The field name emitted by the 'awk' query are mangled C++ symbol names. I want to pass each to dem and finally output the output of 'dem'- i.e the demangled symbols.

Assume that the field separator is a ' ' (space).

From stackoverflow
  • How about

    grep bar 'foo.txt' | awk '{ print $3 }' | xargs dem | awk '{ print $3 }'
    
    Charles Duffy : The way I read the dem man page, the symbol names should be on the command line rather than stdin
    David Zaslavsky : oops, I misread that. I edited in a call to xargs which should fix it.
    Johannes Schaub - litb : well, the c++ side could have spaces in them :)
    David Zaslavsky : darn, I was hoping that wouldn't be the case...
    Johannes Schaub - litb : yeah my c++filt stuff won't work with his (apparently) Sun mangling style :/. but you may lucky maybe dem doesn't put spaces into the c++ side? from what the examples show, it omits showing the return type, at least
  • awk is a pattern matching language. The grep is totally unnecessary.

    awk '/bar/{print $3}' foot.txt
    

    does what your example does.

    Edit Fixed up a bit after reading the comments on the precedeing answer (I don't know a thing about dem...):

    You can make use of the system call in awk with something like:

    awk '/bar/{cline="dem " $3; system(cline)}' foot.txt
    

    but this would spawn an instance of dem for each symbol processed. Very inefficient.

    So lets get more clever:

    awk '/bar/{list = list " " $3;}END{cline="dem " list; system(cline)}' foot.txt
    

    BTW-- Untested as I don't have dem or your input.


    Another thought: if you're going to use the xargs formulation offered by other posters, cut might well be more efficient than awk. At that point, however, you would need grep again.

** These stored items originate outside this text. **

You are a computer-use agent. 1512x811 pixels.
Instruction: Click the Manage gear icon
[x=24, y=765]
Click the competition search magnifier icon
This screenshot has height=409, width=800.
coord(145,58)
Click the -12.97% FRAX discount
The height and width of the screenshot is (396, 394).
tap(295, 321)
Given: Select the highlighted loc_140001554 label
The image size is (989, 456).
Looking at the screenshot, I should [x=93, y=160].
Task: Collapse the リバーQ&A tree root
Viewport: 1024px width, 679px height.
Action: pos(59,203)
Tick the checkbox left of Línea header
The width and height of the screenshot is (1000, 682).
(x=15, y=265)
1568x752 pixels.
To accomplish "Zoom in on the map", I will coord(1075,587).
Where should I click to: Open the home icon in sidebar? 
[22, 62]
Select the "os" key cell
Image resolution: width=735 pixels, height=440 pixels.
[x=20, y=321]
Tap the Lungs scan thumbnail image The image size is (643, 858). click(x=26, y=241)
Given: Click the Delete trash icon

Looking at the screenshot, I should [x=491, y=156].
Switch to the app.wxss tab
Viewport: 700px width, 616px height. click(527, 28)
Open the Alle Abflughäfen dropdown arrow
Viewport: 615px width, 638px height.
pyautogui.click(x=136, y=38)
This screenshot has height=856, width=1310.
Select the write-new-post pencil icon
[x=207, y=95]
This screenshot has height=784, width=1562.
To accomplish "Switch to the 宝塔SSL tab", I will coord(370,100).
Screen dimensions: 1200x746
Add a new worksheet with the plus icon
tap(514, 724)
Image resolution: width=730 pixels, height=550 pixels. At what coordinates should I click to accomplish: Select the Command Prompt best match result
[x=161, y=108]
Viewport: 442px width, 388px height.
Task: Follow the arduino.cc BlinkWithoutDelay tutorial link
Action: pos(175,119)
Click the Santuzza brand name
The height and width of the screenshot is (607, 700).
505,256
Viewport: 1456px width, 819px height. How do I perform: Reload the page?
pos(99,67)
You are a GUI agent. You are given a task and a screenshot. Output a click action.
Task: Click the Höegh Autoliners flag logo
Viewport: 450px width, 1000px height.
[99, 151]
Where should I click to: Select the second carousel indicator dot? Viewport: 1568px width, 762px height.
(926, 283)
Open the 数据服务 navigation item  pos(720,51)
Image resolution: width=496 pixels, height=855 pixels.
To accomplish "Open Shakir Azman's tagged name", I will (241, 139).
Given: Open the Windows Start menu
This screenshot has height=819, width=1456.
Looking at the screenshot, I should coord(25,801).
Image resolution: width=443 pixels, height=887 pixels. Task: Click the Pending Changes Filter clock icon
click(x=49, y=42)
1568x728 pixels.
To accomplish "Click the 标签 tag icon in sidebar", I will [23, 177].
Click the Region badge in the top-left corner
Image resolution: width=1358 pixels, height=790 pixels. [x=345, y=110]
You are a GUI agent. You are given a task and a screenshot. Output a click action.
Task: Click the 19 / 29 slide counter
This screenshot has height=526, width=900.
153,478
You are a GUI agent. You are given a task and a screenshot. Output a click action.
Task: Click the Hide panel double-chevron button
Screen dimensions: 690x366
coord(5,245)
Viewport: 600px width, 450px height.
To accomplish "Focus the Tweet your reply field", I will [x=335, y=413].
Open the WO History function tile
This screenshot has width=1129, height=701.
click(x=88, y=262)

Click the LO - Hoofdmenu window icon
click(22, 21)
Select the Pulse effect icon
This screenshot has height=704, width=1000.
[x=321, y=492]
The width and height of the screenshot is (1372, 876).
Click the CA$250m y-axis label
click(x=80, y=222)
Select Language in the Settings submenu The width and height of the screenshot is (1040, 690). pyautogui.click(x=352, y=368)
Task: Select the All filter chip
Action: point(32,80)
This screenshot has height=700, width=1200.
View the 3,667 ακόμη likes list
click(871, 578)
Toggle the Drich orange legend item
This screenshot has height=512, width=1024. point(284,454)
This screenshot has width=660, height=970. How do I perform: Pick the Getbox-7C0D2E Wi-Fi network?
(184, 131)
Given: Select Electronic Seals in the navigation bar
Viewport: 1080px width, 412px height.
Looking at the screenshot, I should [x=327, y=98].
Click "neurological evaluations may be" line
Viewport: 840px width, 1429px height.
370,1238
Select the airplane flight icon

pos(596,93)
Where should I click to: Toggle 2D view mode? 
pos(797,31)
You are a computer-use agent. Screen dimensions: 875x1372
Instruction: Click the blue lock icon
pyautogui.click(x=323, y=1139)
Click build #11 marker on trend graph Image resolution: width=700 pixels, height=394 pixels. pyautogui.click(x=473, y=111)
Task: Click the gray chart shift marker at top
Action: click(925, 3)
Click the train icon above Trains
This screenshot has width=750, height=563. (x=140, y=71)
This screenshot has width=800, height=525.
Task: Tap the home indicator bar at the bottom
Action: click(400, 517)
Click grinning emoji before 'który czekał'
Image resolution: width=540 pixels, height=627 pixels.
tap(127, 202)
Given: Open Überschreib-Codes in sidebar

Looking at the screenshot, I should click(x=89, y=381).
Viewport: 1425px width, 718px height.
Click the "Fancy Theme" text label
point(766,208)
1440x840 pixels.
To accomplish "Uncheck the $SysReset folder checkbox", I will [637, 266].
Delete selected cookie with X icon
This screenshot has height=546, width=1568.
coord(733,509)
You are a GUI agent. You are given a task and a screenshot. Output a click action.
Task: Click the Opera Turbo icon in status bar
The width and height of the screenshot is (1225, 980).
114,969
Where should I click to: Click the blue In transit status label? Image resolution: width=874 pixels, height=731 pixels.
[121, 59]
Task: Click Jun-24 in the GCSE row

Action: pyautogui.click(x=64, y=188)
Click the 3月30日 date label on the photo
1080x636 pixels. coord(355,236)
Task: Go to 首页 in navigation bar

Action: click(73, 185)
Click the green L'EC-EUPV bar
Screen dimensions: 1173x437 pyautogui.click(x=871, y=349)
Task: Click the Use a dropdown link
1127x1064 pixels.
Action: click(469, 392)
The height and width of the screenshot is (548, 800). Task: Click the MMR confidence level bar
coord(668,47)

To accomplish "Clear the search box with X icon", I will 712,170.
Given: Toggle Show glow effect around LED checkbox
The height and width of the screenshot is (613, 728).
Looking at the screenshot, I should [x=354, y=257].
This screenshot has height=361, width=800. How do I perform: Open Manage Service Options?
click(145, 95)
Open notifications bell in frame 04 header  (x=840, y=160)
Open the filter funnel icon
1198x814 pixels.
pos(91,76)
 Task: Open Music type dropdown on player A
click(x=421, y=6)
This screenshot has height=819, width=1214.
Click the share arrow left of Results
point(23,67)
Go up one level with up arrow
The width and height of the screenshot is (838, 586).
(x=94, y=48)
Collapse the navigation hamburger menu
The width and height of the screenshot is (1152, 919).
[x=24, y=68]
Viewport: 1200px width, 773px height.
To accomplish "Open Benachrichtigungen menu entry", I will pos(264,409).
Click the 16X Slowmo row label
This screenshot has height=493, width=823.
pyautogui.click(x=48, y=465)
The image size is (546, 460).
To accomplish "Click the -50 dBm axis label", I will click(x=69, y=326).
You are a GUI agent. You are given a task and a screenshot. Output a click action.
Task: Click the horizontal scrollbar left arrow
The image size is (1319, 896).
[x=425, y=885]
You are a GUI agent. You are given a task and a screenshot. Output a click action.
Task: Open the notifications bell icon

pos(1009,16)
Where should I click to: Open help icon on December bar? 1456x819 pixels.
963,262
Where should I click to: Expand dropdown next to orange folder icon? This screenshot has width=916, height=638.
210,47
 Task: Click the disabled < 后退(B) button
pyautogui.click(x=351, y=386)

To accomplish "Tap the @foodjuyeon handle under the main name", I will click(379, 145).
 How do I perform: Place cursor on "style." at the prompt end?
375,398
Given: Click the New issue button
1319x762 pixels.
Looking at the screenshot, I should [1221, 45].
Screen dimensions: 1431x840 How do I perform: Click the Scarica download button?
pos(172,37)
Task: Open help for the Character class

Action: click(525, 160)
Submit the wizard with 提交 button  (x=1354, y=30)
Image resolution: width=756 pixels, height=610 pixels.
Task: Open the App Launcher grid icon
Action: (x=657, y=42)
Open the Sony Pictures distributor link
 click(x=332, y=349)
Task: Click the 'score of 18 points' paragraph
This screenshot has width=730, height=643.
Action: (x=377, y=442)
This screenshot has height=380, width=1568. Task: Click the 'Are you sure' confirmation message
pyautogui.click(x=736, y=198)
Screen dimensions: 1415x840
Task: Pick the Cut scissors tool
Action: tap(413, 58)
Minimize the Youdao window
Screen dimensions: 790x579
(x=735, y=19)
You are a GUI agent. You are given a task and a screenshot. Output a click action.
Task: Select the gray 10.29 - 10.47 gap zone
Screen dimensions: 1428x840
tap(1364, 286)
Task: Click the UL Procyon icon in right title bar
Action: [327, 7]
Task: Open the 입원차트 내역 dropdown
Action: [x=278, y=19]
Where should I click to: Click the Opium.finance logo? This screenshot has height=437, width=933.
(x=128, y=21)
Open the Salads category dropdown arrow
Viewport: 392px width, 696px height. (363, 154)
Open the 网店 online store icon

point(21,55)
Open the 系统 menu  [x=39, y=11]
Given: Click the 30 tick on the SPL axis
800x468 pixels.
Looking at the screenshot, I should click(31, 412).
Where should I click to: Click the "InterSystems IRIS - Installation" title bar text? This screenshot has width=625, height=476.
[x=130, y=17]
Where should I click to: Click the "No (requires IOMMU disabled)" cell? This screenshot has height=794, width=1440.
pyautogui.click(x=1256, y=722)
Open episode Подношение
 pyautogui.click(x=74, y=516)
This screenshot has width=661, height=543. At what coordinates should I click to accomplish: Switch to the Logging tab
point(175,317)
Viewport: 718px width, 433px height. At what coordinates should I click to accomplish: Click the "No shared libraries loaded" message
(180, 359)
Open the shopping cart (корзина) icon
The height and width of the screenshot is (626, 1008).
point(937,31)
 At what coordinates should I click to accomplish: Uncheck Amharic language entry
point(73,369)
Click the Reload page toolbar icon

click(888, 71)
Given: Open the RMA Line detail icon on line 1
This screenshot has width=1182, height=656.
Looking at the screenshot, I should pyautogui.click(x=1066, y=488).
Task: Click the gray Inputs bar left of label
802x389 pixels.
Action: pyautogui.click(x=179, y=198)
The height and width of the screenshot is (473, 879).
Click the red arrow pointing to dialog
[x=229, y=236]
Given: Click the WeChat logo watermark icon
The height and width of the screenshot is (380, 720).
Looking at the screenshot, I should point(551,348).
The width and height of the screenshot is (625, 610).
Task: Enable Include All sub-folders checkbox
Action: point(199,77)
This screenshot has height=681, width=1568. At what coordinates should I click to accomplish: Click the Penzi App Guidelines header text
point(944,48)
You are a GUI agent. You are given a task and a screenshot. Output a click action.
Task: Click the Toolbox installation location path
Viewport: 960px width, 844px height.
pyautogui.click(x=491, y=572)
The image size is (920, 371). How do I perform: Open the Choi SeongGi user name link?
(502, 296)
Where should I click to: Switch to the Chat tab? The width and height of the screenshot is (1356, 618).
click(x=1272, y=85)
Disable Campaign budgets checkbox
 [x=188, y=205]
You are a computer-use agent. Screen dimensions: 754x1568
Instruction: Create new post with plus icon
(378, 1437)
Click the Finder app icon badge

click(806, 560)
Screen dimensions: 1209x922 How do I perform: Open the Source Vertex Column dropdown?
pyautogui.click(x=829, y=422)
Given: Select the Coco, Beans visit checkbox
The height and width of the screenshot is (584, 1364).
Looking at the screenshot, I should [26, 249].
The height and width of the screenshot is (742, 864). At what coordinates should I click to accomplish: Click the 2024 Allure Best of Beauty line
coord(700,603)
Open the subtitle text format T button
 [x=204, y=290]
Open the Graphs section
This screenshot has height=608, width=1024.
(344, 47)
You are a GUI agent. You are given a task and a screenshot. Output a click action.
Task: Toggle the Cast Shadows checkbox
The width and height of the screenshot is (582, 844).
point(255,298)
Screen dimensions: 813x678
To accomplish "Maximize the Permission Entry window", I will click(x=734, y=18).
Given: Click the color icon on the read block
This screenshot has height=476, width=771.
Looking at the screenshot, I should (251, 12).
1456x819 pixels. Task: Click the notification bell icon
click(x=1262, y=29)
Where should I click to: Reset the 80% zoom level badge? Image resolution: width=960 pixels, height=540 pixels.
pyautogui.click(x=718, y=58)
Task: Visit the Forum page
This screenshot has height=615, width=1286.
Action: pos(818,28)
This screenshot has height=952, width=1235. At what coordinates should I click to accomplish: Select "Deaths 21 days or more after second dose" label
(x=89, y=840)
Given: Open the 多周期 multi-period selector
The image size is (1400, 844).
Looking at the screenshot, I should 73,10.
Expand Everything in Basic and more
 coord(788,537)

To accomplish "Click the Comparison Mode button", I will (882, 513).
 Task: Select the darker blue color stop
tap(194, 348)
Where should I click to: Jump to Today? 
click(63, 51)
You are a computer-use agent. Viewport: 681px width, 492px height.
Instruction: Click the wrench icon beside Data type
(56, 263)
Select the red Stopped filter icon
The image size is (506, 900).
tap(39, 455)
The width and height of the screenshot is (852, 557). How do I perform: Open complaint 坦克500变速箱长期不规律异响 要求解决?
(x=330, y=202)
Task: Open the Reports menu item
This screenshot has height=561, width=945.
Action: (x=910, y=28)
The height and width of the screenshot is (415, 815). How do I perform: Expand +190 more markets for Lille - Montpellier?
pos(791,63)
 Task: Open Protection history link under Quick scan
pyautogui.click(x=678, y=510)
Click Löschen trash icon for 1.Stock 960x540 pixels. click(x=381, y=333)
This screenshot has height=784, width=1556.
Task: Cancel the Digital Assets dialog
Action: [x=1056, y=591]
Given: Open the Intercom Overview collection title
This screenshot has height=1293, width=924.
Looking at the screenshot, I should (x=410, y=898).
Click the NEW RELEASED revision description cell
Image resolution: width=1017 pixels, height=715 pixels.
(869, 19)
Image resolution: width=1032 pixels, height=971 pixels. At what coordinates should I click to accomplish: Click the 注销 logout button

  • This will print the demangled symbols, complete with argument lists in the case of methods:

    awk '/bar/ { print $3 }' foo.txt | xargs dem | sed -e 's:.* == ::'
    

    This will print the demangled symbols, without argument lists in the case of methods:

    awk '/bar/ { print $3 }' foo.txt | xargs dem | sed -e 's:.* == \([^(]*\).*:\1:'
    

    Cheers, V.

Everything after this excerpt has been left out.